In general, I think the "granularity" of infrastructure is really the key - small, autonomous components like solar panels, wind, composting toilets.

http://smallisprofitable.org Small is Profitable is The Economist's Book of the Year, 2003, and discusses why small, fine grained electrical infrastructure can out-compete monster projects even in strictly financial terms.

And, of course, the Great Grandaddy of them all...
http://reactor-core.org/brittle-power.html Brittle Power - Energy Strategy and National Security which is a blow by blow account of why the electricity grid doesn't work in Iraq

that was written in 1982.

Of course, the Hexayurt was designed from the ground up as having very fine-grained infrastructure - almost no infrastructure shared between homes - specifically to address this kind of systemic fragility.

In a disaster or a war zone, the more autonomous your building is, the better.

At 17/4/08 13:50 , Blogger deichmans said...


Thanks for your great comments -- and I need to rekindle my Skype account so we can talk directly soon.

I agree with much of what you say, and like your idea of an "infrastructure coefficient". However, consider what it takes to *get* to the point where a family, ot a tribe, or a village, or a town, can rely on solar power to get "off the grid": it's going to depend on a quality mfg. base chock full of interdependencies.

BTW: I do not equate interdependencies to "complex system effects". Interdependencies can increase complexity (i.e., the variety of states or conditions a system can occupy), but they are not the complexity itself.

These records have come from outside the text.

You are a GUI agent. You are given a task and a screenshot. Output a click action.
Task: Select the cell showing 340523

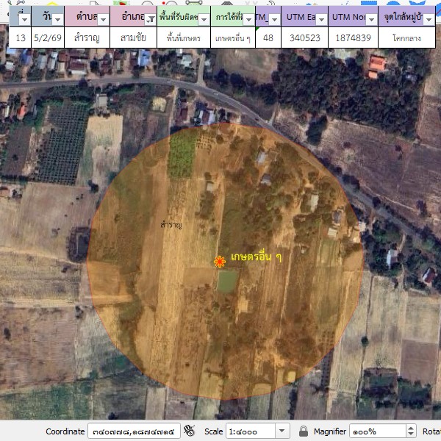coord(304,37)
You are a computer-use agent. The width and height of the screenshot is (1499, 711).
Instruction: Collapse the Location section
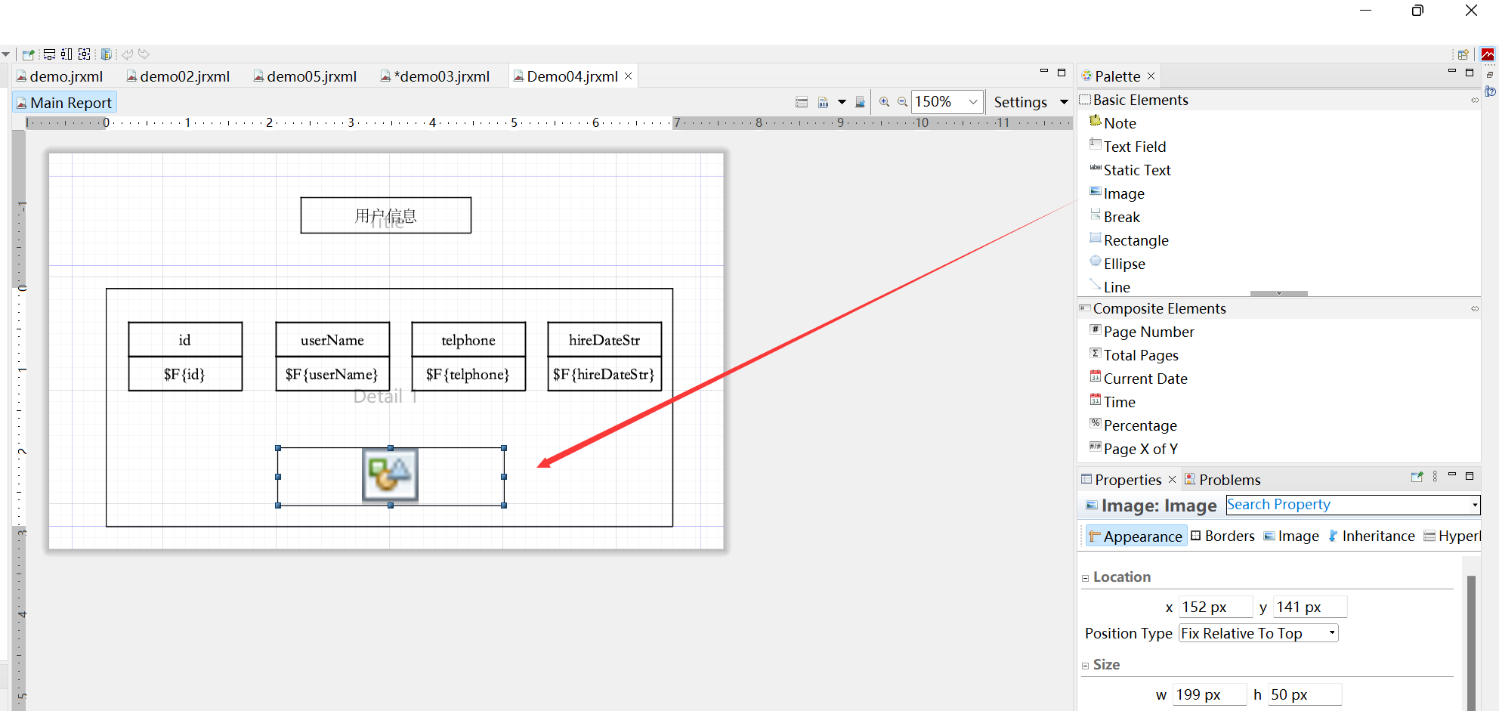[1086, 578]
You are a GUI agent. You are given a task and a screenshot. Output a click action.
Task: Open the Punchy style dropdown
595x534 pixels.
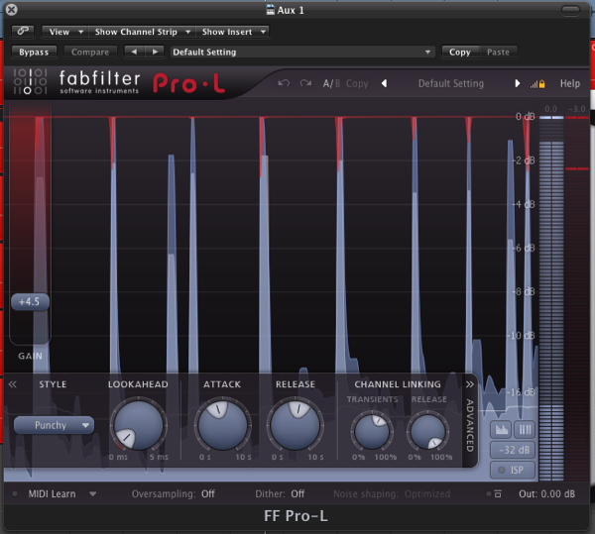click(54, 426)
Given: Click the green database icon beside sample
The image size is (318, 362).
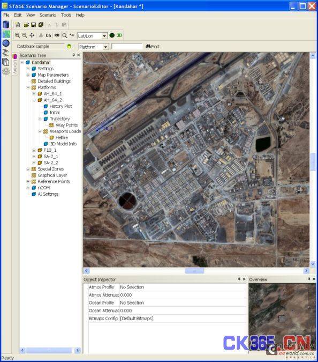Looking at the screenshot, I should coord(69,47).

Maybe I'm thinking too much like a "first worlder" who needs to minimize my "sustainability coefficient" -- things like my Nintendo Wii and Starbucks Barista Espresso Machines are the first to be jettisoned in a complex contingency....

At 17/4/08 15:38 , Blogger Vinay Gupta - Hexayurt Project said...

My prediction for the long term future is about six massive industrial megapolis areas that do pretty much all of the planet's manufacturing, surrounded by an endless high-tech, ultra-low-environmental-impact ocean of farmers.

http://liveunplugged.org is how I think that would work. In fact, I've mapped out most of the systems required for the rural areas.

In terms of global crash of first world manufacturing capability... well...

yes. it could happen. if we wanted to prevent it, we'd build out "civilization backups" around nuke plants. bit of manufacturing, an essential technological framework for doing basic chemistry, metal extraction - cluster the useful stuff in nodes which have as much capability as possible to regenerate infrastructure in a global crisis, working out from the nuke plant.

Or, better still, once they get here, from the solar plant, which is a whole heck of a lot less unreliable and worrysome than the nuke plant...


you might have to switch to an AEROPRESS after the fall, but somebody will keep the coffee flowing.

By the way, did you see my piece on pandemic flu?

Severe Panflu Response Strategies

I think I sent you a link to that before, but if not... want to talk about resilience challenges.

I share your conviction that things are way, way too fragile. What I don't see is who is responsible for dealing with that, and it worries me.